Memory usage of AAs?

spir denis.spir at gmail.com
Wed Mar 30 07:44:54 PDT 2011


On 03/30/2011 03:31 PM, Steven Schveighoffer wrote:
> On Tue, 29 Mar 2011 22:20:05 -0400, Nick Sabalausky <a at a.a> wrote:
>
>> "spir" <denis.spir at gmail.com> wrote in message
>> news:mailman.2909.1301443345.4748.digitalmars-d-learn at puremagic.com...
>>> On 03/30/2011 01:24 AM, Nick Sabalausky wrote:
>>>> My understanding of hash tables is that they allocate a fixed size array
>>>> and
>>>> map keys to indicies within the range 0..predefined_length_of_the_AA.
>>>>
>>>> So I've been wondering, how many elements do D's built-in AAs have? And
>>>> what's the content of each one, just a single pointer?
>>>
>>> Each element is a data structure, often called bucket (typically a link
>>> list), storing (key:value) pairs for which the key, once hashed and
>>> modulo-ed, maps to the given index. That's why the famous O(1) lookup time
>>> for hash tables is very theoretic: the constant part holds average time
>>> for hashing which is very variable, plus another average time for linearly
>>> traversing the bucket. The latter part depends on table load factor (=
>>> number of elements / number of buckets) and proper statistical repartition
>>> of keys into buckets.
>>>
>>> The key (!) points are finding a good hash func to "linearize" said
>>> repartition (which depends on actual key-data domain, not only on their
>>> type...), but better ones rapidly eat much time (ones used in practice are
>>> rather simple & fast); and finding optimal load factor, and growth scheme.
>>> In practice, all of this tends to make hash tables an implementation
>>> nightmare (for me). I'd love to find practicle alternatives, but efficient
>>> binary trees also are complex and even more depend on kind of keys, I
>>> guess.
>>>
>>
>> Right, I know that, but that's not what I was asking. Take this hypothetical
>> implementation:
>>
>> struct Bucket(TKey, TVal)
>> {
>> ...
>> }
>>
>> enum hashTableSize = ...;
>>
>> struct Hash(TKey, TVal)
>> {
>> Bucket!(TKey, TVal)[hashTableSize] data;
>>
>> TVal get(TKey key) { ... }
>> void set(TKey key, TVal value) { ... }
>> }
>>
>> I assume that D's AA are something at least vaguely like that. My questions
>> are:
>>
>> 1. What does D use for "hashTableSize"? Or does "hashTableSize" vary? If it
>> varies, what's a typical rough ballpark size? (And just out of curiosity, if
>> it varies, is it decided at compile-time, or does it change even at
>> runtime?)
>
> It varies. The hash table size is not constant, the load factor is. The load
> factor is the number of elements in the hash divided by the number of buckets.
> You never want to fill up all the spaces, because the more full you get, the
> more chances for collisions there are. Essentially, the tricky part about
> hashing is what to do about collisions (two elements are different, but go in
> the same bucket).
>
> So what happens is when the load factor exceeds a predefined constant (e.g. in
> dcollections the load factor defaults to .75), the table "rehashes", or
> increases (usually logarithmically) the size of the array, and re-inserts all
> its elements.
>
> I believe there is a minimum array size, and things are increased from there. I
> think also you can do a manual "rehash" which should adjust the size of the
> array to match a certain load factor (below the maximum).

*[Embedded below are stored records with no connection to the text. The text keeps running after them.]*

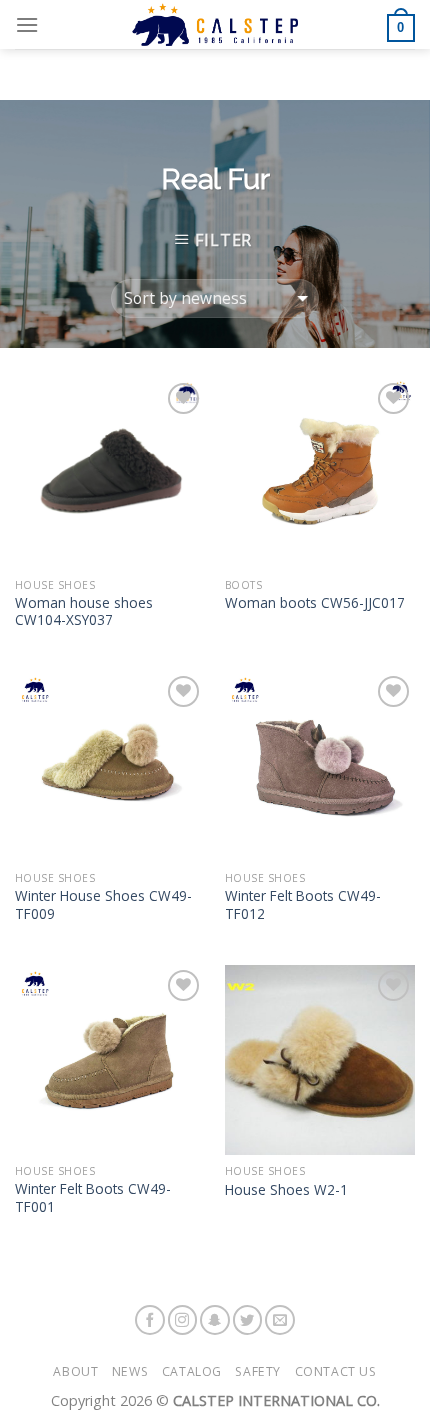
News (130, 1371)
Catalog (192, 1371)
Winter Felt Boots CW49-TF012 (303, 904)
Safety (258, 1371)
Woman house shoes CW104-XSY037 (84, 611)
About (75, 1371)
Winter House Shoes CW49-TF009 (103, 904)
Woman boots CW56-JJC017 (315, 603)
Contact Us (336, 1371)
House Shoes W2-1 (286, 1190)
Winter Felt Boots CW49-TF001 (93, 1197)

Yes, there is a rehash method.

> In some implementations, hashes will even shrink when the load factor goes
> below a minimum (dcollections does not do this to avoid invalidating ranges).
> There are a million different ways to implement the basic hash. The most
> complex part though, is usually the collision handling. In my algo book, there
> are at least 3 ways to handle collisions, and I think there are countless more.
> If you look up hashing on wikipedia, you'll get a much better explanation.
>
>>
>> 2. What is "sizeof(Bucket(TKey, TVal))"? And I mean the shallow size, not
>> deep size. Is it dependent on TKey or TVal? Or is it just simply a pointer
>> to the start of a linked list (and therefore "sizeof(size_t)")?
>
> Here is the AA implementation:
>
> https://github.com/D-Programming-Language/druntime/blob/master/src/rt/aaA.d
>
>  From that page, you can see that AA is your bucket (note this is runtime
> stuff, so there are no templates), and BB is your Hash struct. It looks like BB
> has an array of AA pointers.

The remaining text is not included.